KQAD (800 AM) is a radio station broadcasting a Soft AC format. Licensed to Luverne, Minnesota, United States, the station serves the Luverne and Rock Rapids areas. The station is currently owned by Alpha Media out of Portland, Oregon. The station play lite hits from the 1960s to the present. Max Hodgdon hosts the morning show, Matt D is the afternoon host and Jay Kelly is on evenings. The station covers local news from Luverne and Rock Rapids, and covers Luverne Cardinal High School sports.
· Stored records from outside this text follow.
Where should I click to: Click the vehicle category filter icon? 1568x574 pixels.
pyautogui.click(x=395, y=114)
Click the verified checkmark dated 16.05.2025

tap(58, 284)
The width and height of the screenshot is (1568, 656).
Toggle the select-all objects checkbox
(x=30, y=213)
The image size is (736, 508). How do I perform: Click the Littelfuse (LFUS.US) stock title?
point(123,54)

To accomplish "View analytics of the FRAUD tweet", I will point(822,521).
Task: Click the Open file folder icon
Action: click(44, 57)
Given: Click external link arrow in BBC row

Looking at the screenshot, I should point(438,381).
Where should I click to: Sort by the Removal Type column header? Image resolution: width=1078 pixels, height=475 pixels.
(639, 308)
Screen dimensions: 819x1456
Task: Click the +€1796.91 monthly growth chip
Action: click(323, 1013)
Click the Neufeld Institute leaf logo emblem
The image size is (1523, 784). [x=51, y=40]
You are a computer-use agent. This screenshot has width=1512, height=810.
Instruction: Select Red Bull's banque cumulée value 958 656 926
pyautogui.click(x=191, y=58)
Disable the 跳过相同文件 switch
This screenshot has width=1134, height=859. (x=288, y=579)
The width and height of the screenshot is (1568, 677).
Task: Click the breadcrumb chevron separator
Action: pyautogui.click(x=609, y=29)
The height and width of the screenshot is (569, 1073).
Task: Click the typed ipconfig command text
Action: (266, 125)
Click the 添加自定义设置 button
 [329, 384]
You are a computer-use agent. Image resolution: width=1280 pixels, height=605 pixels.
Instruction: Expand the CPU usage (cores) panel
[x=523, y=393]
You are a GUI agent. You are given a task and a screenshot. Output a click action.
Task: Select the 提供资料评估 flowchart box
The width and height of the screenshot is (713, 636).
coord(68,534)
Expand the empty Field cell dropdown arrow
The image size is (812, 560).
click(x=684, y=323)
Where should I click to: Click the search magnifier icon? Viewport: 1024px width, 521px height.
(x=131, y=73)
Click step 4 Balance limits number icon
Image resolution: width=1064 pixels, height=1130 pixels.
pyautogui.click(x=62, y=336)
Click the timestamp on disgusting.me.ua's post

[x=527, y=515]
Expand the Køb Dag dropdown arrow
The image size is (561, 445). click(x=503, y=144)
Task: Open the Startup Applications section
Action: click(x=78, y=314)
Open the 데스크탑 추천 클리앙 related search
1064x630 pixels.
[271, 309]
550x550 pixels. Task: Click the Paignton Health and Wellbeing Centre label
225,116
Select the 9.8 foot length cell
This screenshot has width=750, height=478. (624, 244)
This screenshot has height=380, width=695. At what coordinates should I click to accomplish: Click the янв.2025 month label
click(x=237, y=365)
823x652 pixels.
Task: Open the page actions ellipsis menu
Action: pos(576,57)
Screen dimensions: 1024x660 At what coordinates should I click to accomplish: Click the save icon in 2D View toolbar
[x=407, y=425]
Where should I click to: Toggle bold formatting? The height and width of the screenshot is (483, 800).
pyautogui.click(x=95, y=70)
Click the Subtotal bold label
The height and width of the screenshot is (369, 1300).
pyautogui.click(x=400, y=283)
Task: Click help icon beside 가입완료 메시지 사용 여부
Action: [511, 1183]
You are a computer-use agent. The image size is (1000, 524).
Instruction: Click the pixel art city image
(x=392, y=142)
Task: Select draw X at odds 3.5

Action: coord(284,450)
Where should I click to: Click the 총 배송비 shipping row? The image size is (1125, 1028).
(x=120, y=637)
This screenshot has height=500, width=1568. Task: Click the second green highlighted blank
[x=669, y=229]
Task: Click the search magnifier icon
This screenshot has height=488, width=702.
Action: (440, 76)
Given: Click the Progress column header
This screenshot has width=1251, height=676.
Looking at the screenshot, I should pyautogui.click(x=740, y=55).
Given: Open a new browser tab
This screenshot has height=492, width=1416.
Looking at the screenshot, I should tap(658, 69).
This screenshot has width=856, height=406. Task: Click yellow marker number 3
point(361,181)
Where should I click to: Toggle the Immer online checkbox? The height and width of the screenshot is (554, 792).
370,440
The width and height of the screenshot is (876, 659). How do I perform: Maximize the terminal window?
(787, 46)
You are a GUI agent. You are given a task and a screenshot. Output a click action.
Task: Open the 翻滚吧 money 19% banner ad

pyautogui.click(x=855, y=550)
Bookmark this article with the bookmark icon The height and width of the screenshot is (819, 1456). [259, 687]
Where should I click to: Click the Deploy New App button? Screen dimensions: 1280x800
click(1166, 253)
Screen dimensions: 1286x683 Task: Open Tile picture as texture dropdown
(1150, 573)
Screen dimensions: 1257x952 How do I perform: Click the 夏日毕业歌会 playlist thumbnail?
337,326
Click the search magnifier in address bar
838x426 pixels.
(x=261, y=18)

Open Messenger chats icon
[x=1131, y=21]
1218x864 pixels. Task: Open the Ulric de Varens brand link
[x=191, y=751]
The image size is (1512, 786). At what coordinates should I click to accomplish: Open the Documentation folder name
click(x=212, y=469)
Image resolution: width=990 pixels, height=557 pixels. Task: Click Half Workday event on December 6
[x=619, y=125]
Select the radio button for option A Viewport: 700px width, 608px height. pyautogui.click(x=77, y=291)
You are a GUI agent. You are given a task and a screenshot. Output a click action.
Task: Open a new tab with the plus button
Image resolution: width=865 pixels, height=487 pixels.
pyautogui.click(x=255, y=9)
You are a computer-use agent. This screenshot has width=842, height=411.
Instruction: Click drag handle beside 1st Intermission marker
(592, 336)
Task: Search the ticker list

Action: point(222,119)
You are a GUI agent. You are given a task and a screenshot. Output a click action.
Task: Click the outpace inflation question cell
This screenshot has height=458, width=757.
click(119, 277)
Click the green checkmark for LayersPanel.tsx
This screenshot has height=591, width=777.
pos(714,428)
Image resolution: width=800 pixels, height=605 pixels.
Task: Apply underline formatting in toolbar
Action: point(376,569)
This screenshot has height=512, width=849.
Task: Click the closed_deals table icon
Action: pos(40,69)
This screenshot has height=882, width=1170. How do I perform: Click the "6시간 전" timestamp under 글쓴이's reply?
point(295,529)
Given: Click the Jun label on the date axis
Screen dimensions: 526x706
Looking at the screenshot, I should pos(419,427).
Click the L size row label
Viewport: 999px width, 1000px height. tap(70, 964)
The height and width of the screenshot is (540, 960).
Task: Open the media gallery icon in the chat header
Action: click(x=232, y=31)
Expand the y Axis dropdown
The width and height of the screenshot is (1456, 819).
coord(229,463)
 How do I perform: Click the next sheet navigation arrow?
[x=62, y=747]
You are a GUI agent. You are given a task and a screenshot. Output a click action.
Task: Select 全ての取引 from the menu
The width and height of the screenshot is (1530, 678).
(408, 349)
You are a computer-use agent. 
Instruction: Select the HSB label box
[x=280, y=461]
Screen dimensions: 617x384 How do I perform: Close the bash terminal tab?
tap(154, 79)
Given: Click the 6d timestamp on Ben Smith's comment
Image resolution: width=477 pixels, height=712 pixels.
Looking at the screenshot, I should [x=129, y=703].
Founding and early history

In the late 1960s well-known local newspaperman, Al McIntosh, became aware of an application pending at the FCC to locate an AM radio station in Luverne. This application was initiated by the owner of a radio station in York, Nebraska, so McIntosh convinced four other local businessmen, Mort Skewes, Warren Schoon, Rollie Swanson, and Dominic Lippi, to join forces and submit a competing application to the FCC. These two applications were mutually exclusive, and sat in the hands of the FCC for upwards of two years before local stakeholders accelerated the process. In the spring of 1968, Paul Hedberg, an experienced owner of another radio station in southern Minnesota, joined the five businessmen from Luverne, and together they entered negotiations with their competitor to withdraw his application with the FCC. Soon thereafter the FCC granted the six-member ownership group, now organized as Siouxland Broadcasting, the construction permit for KQAD. At its inception KQAD broadcast a pop music format, and was affiliated with the ABC Radio Network.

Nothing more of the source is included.